PFMEA: "Recommended Actions" replaced by "Preventive Actions" and "Detective Actions". Added columns: Status (Plan, Decision, Implementation Pending, Completed, Abandoned) and Actions Taken by Pointing to Evidence, Special Features, and Notes.

The seventh step is to document the results

The results document of the D/PFMEA requires internal reporting to management and the client.

Advantages and limitations of FMEA:

Advantages: It can effectively determine the failure mode and cause of failure of equipment parts, predict the types of failures that may occur in the equipment, and prevent the occurrence of equipment accidents from the source; guide the preparation of equipment operation procedures and inspection and maintenance procedures, and clarify operation safety precautions; Effective and detailed analysis can provide reference standards for equipment preventive maintenance and predictive maintenance, and can verify the correctness of equipment design, thereby guiding the selection of equipment components; the analysis results can be used as training materials, allowing operators to have a deeper understanding of the equipment structure And the operating principle, timely discovery of the unsafe state of the equipment.
Limitations: This method is mainly aimed at single equipment, and the equipment structure is relatively complex; it cannot carry out process risk analysis from the perspective of the entire process system; this method is only a supplement and improvement for the entire process risk analysis; "human factors" are not considered and the interaction between the various units of the system; do not question the design basis; in the process of adopting this method, some risk factors with low risk values ​​may be artificially reversed due to the risk value calculation relationship, resulting in greater risks. deviation.

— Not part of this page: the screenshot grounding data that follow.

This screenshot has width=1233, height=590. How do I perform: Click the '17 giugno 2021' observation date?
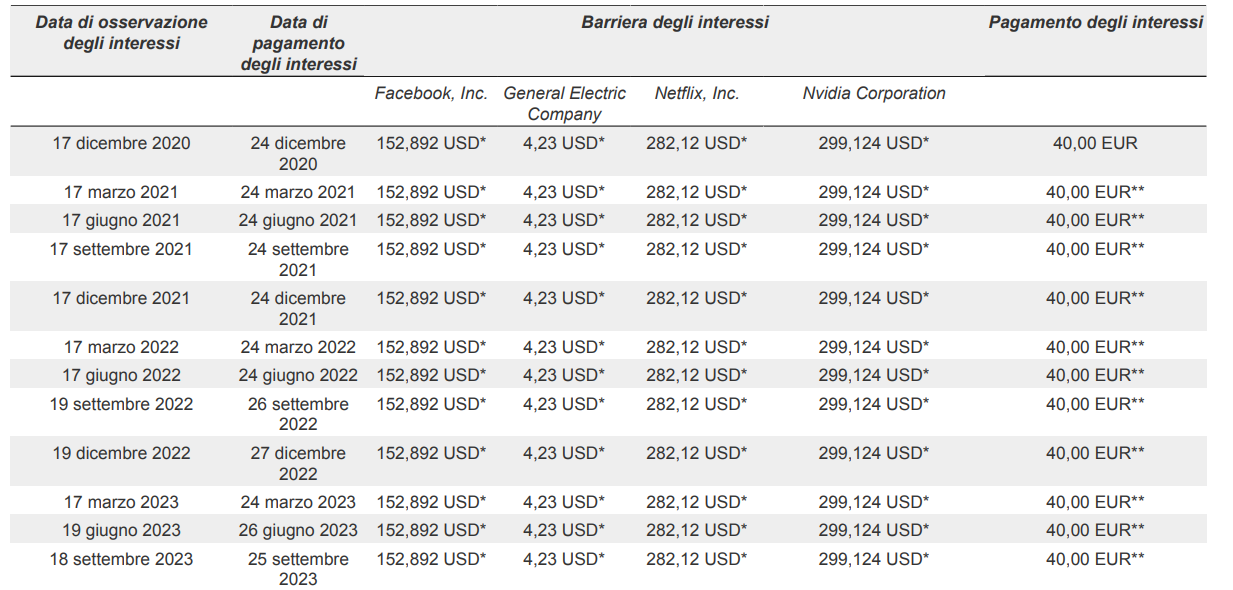[x=121, y=220]
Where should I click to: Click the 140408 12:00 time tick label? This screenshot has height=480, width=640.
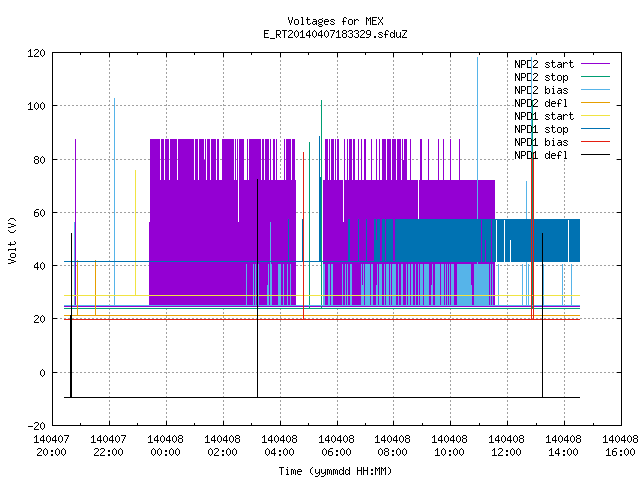507,446
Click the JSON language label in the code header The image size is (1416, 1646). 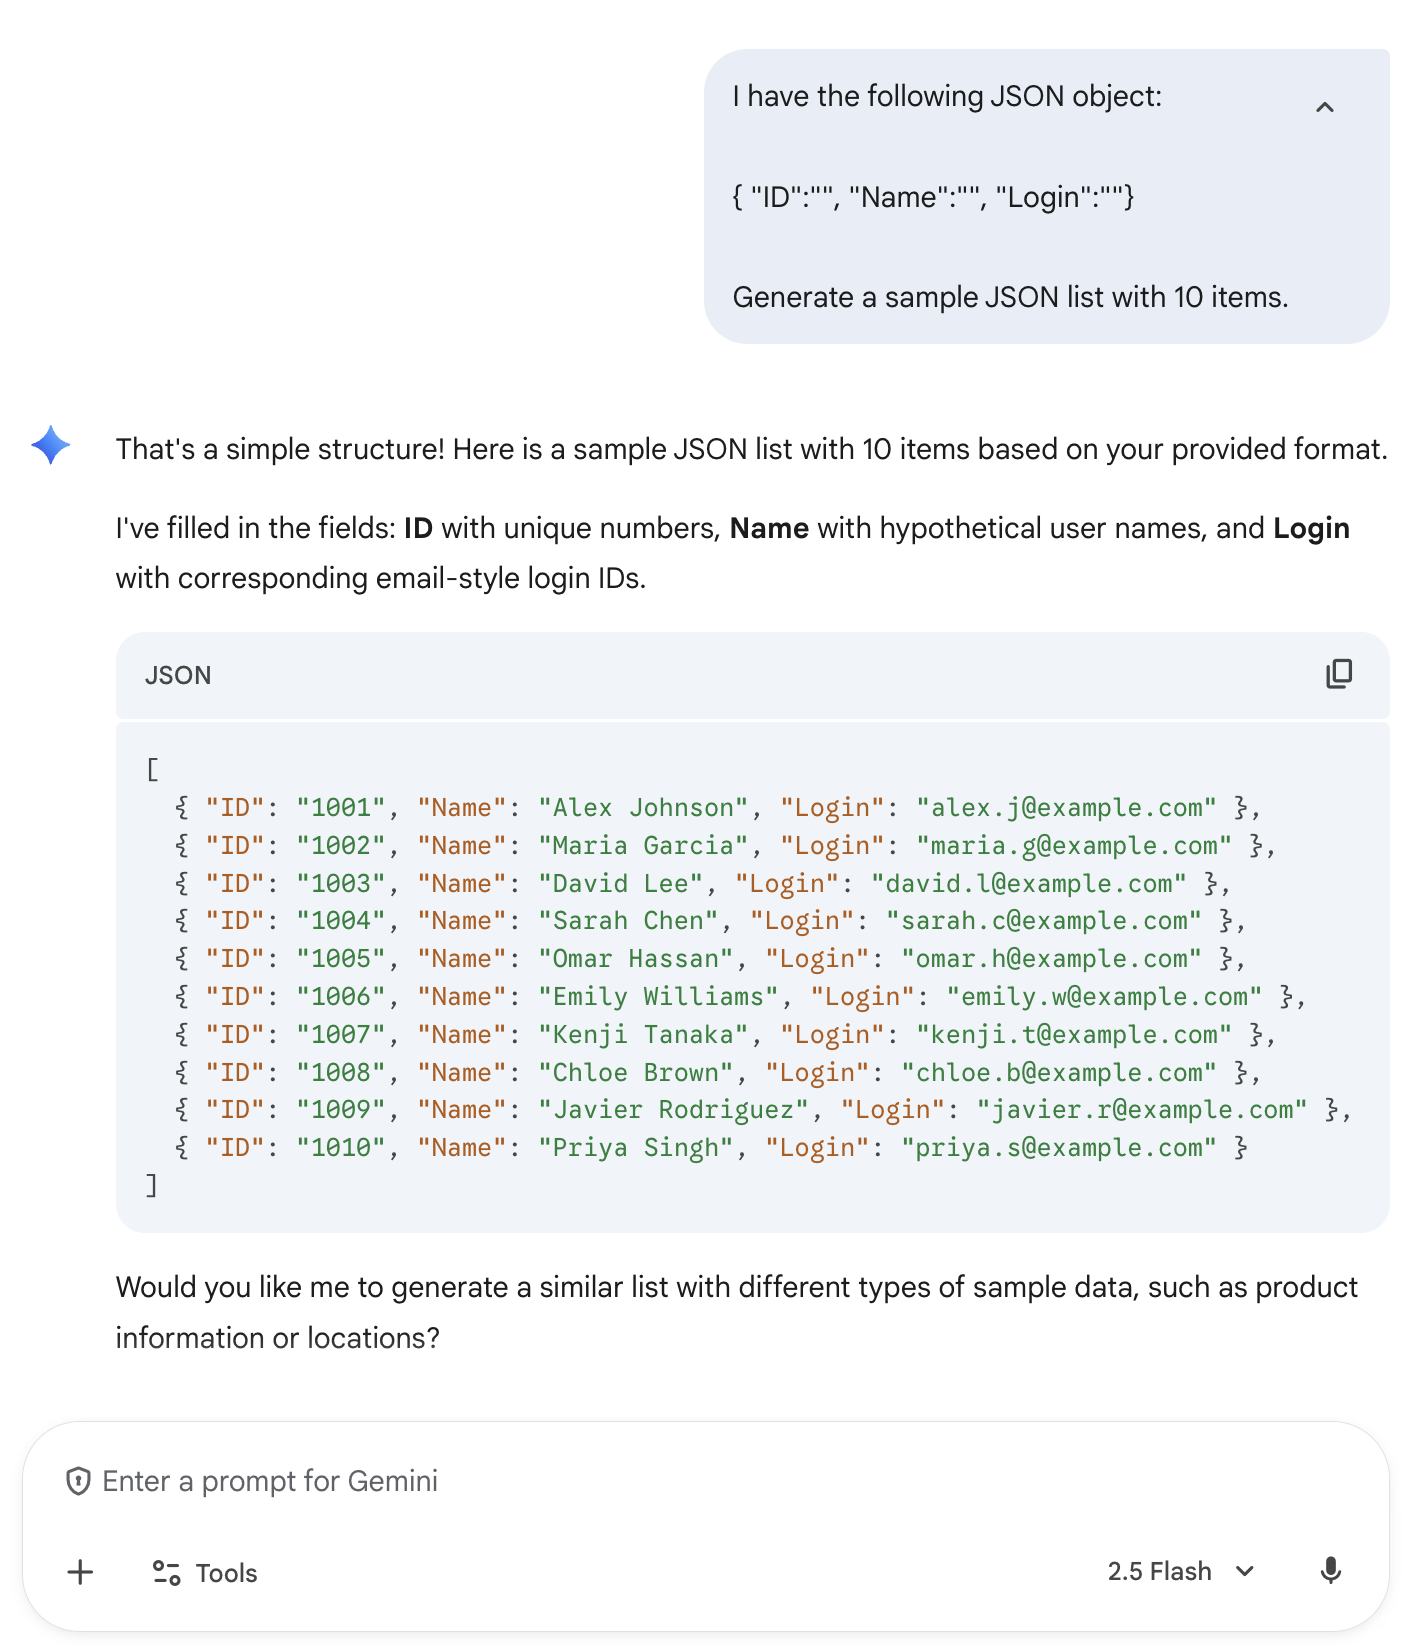(x=178, y=676)
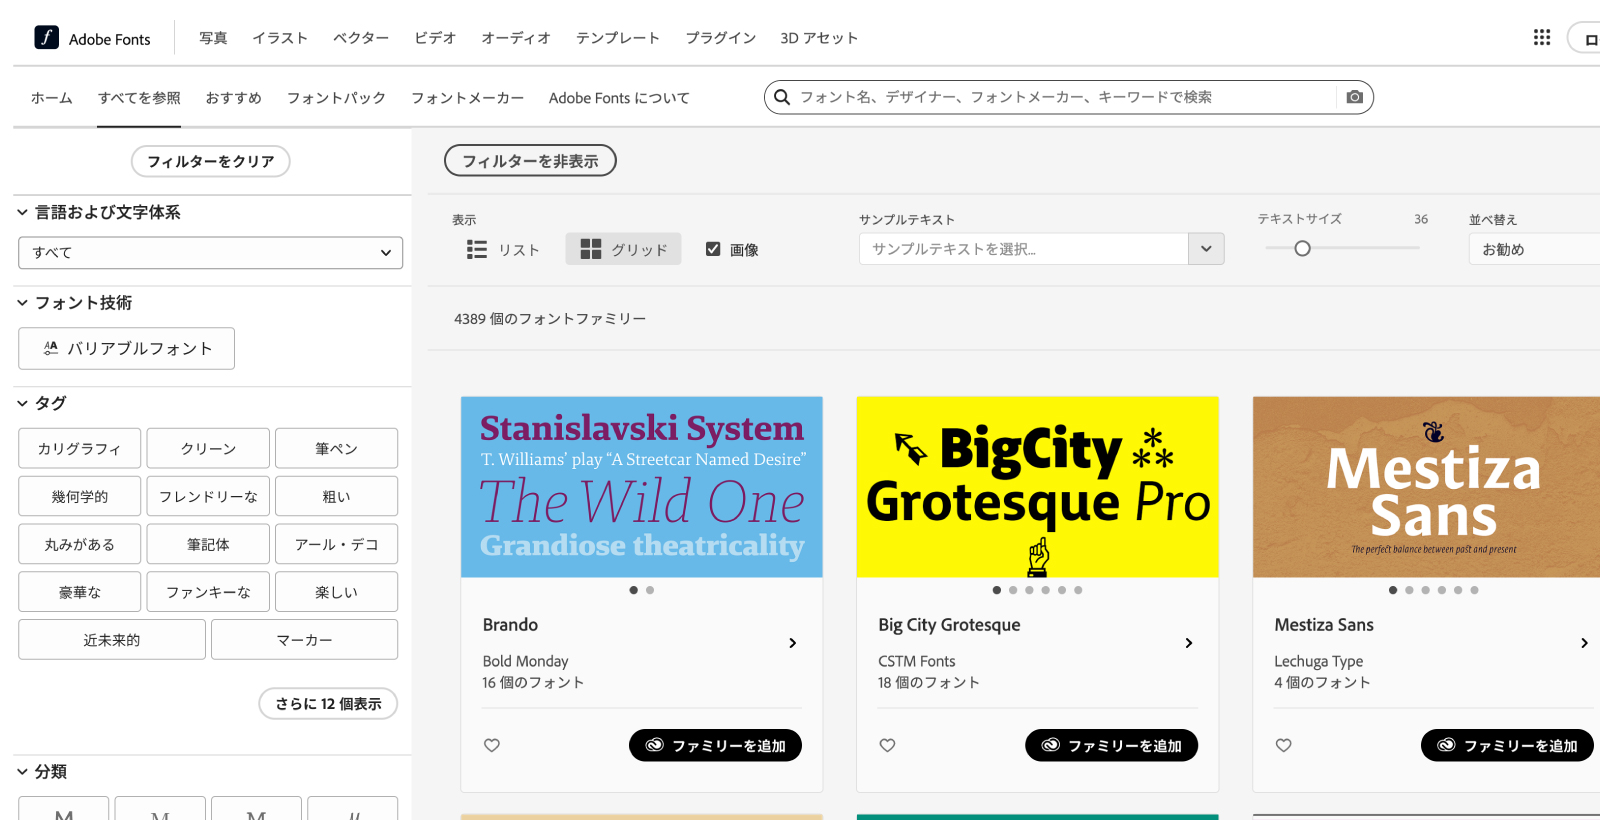Open the apps grid menu icon
Viewport: 1600px width, 820px height.
(x=1541, y=38)
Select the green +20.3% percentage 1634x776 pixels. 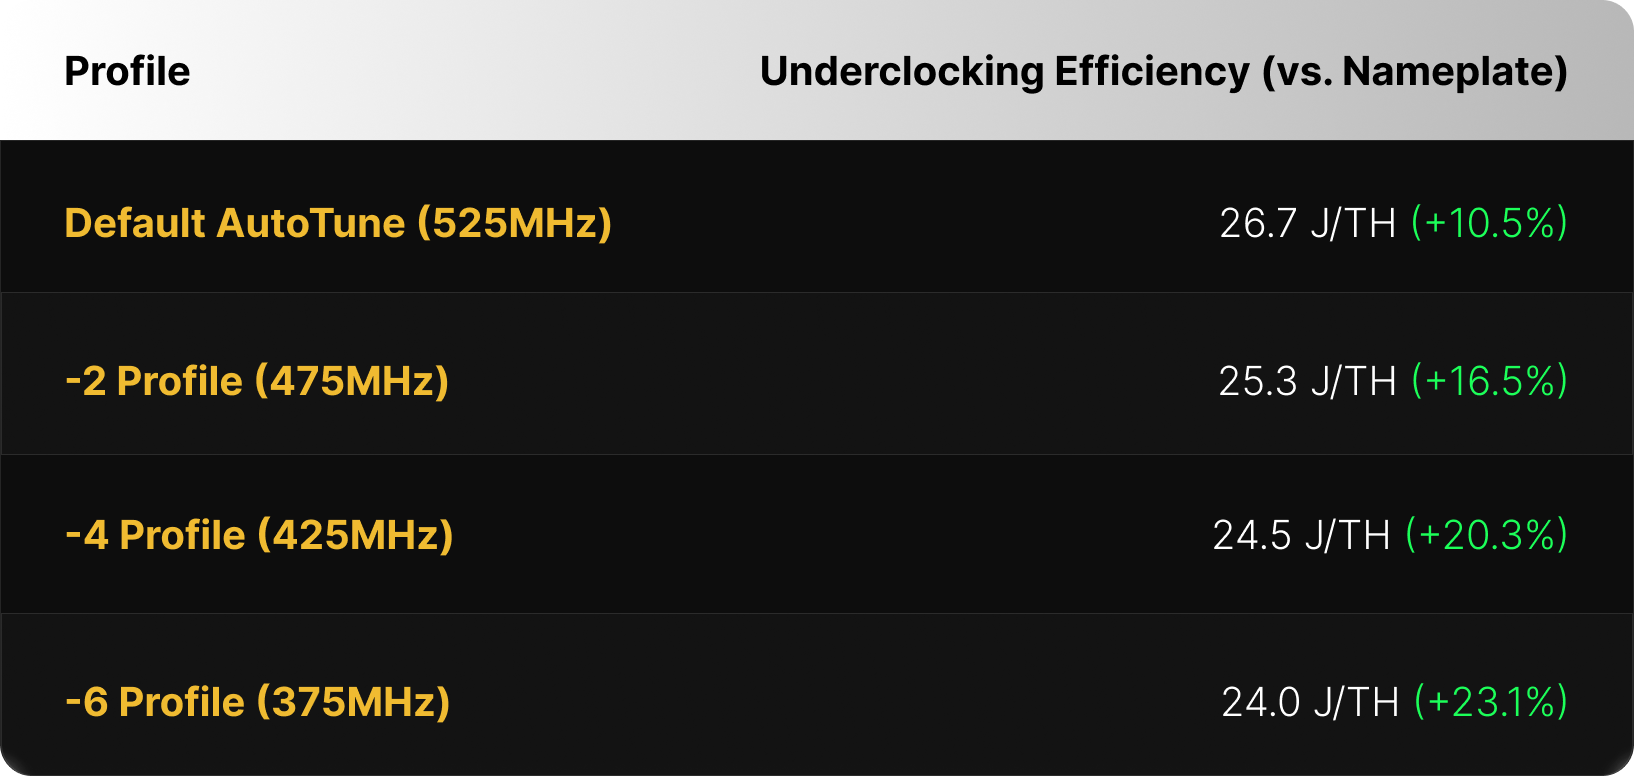(x=1486, y=535)
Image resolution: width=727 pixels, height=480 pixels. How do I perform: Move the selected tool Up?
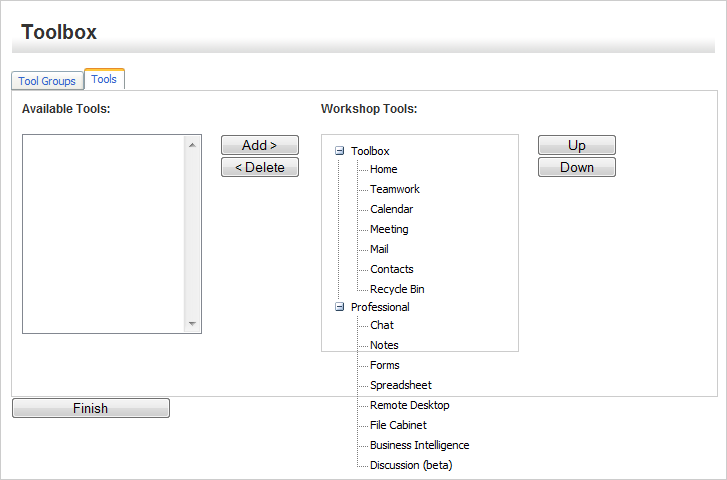pyautogui.click(x=576, y=145)
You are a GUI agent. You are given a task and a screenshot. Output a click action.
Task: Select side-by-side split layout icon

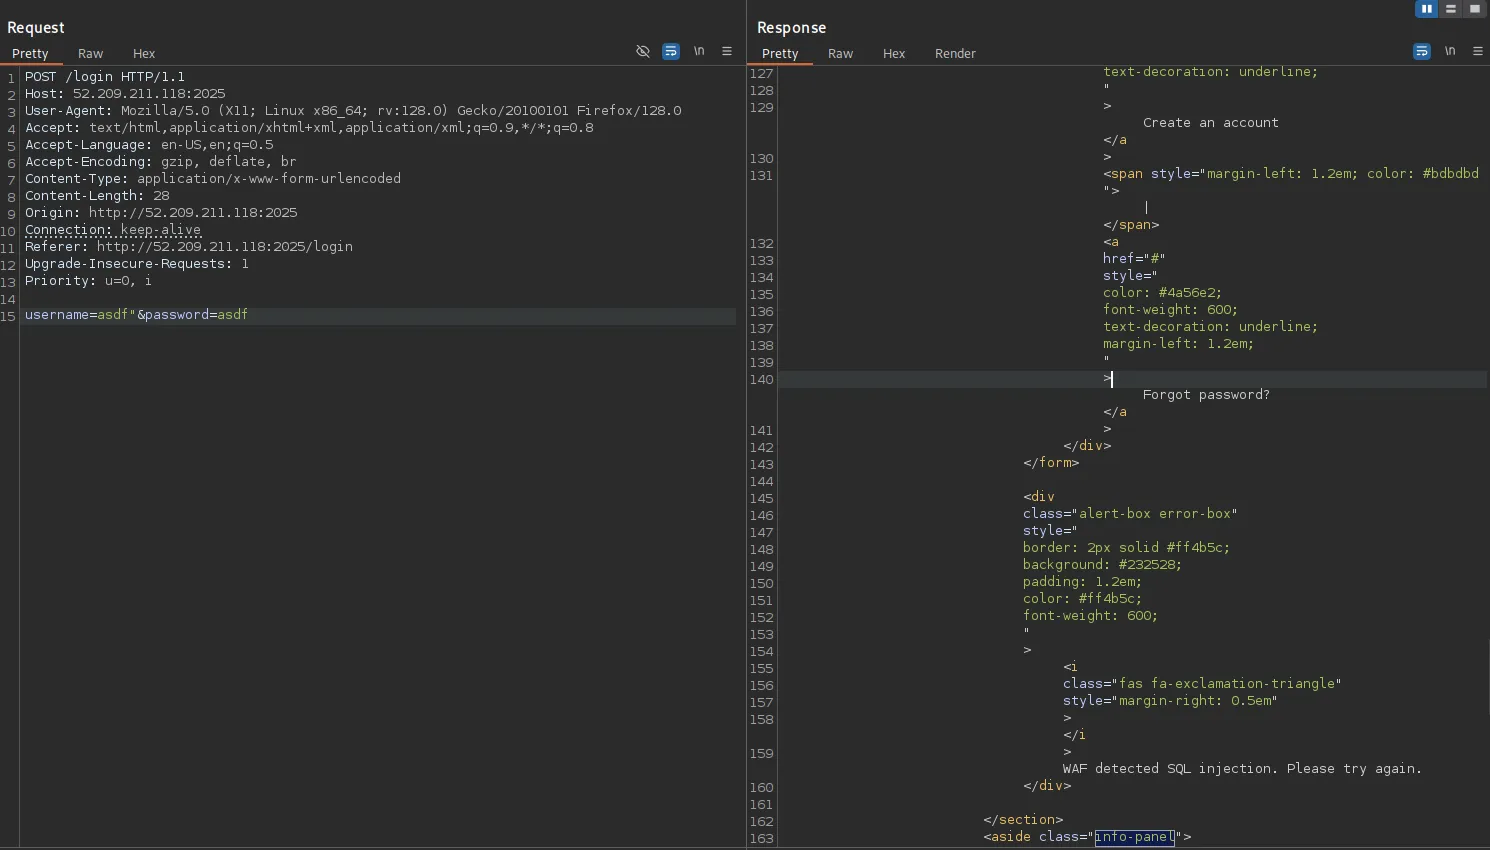tap(1426, 9)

  In the work process, we only apply FMEA to the process design, equipment and manufacturing process, which helps to objectively review the design requirements and design schemes and provide guidance for design improvement; it is helpful for the initial design of manufacturing and assembly requirements, It is possible to significantly reduce all kinds of non-conformities in the mass production stage, thereby mitigating post-event crisis modifications, as well as finding measures to avoid or reduce the occurrence of these potential failures.